You'll see the usual suspects running as daemons with root ownership, and the number of processes running might surprise you. There are tasks that have started as your desktop launches, many of which will be a part of the desktop itself. Our standard Ubuntu installation running Gnome showed 36 such processes running, whereas OpenSUSE with the same desktop had 33.
Many of these processes handle things like the Gnome desktop, audio and the Nautilus file manager, but many others should be optional. For example, why would the GPhoto volume monitor need to run if you don't use GPhoto? A quick check on Mandriva reveals 38 similar processes, and while most are in a sleep state, they're still consuming memory. That might not be so important for the average user with 2GB of RAM, but if you try to install Ubuntu or OpenSUSE on an older machine, it could make all the difference.

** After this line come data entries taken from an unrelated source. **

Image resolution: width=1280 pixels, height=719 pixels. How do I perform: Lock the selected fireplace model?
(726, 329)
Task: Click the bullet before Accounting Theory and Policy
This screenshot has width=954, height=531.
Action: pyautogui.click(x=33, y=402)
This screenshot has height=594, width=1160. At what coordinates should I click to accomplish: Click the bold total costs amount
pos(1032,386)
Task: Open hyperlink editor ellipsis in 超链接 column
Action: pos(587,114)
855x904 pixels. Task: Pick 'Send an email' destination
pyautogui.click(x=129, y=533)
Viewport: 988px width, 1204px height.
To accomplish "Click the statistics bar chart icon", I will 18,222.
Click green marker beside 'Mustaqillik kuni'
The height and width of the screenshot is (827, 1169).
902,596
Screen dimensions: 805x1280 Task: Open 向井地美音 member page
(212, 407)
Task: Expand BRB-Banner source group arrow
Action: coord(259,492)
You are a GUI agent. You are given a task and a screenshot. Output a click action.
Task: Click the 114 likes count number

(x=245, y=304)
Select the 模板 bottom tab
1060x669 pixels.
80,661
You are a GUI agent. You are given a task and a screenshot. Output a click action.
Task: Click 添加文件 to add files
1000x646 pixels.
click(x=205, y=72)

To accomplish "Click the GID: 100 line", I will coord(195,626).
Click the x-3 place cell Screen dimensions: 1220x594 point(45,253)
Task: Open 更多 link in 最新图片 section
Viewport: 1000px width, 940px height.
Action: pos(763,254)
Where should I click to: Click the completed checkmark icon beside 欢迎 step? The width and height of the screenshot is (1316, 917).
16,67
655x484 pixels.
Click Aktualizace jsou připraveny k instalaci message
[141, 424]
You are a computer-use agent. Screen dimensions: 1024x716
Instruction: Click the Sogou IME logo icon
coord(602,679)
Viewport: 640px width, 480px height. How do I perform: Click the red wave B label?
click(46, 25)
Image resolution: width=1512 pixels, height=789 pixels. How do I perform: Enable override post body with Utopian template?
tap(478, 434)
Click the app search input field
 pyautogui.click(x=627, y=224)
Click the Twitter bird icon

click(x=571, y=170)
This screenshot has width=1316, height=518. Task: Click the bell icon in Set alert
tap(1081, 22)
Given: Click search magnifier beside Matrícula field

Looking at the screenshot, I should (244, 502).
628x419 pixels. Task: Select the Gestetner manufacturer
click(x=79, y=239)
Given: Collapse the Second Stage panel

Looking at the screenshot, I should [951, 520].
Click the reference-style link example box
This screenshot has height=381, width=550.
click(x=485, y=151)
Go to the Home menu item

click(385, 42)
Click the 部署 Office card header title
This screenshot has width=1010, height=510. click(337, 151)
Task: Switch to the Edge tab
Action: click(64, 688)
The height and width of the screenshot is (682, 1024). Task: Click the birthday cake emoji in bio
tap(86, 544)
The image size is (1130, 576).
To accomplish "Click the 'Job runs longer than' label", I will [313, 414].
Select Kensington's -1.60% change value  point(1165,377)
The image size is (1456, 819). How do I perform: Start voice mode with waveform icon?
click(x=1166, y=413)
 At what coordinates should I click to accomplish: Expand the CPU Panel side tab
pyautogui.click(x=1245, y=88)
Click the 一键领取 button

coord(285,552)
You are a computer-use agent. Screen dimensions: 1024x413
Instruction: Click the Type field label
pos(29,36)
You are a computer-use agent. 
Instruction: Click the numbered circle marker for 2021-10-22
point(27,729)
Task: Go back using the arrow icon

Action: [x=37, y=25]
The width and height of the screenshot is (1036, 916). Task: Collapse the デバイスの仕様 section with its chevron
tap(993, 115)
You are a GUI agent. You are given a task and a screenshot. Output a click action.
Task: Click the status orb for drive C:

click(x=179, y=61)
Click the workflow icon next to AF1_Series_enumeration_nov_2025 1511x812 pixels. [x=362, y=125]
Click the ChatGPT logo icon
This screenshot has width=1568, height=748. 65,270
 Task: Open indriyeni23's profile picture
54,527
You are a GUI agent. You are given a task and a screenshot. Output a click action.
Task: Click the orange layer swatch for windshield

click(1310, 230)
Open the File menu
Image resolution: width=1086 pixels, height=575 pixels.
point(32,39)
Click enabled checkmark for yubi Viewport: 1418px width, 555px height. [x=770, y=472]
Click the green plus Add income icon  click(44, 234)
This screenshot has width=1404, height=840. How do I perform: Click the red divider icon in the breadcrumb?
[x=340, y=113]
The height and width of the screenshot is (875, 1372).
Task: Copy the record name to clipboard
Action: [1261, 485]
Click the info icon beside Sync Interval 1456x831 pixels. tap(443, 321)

One option is to kill those processes using either the System Monitor or the kill command. But Gnome has an excellent Session Manager, and this can be used to specify which processes you want to launch when you log in. If you break something, you can always re-enable the task and try again. Another option might be to replace the process with something more efficient or even more functional. Ubuntu's default search tool, Tracker, is slow at building an index, and its search results aren't always the best.
Beagle, on the other hand, is a drop-in replacement for Tracker. It performs a better job, and takes more memory, but it's also more useful (which is probably why it's used by OpenSUSE 11). And that's the whole point of exorcising your daemons – to get rid of the stuff that you don't use so there's more space on your system for the stuff you do.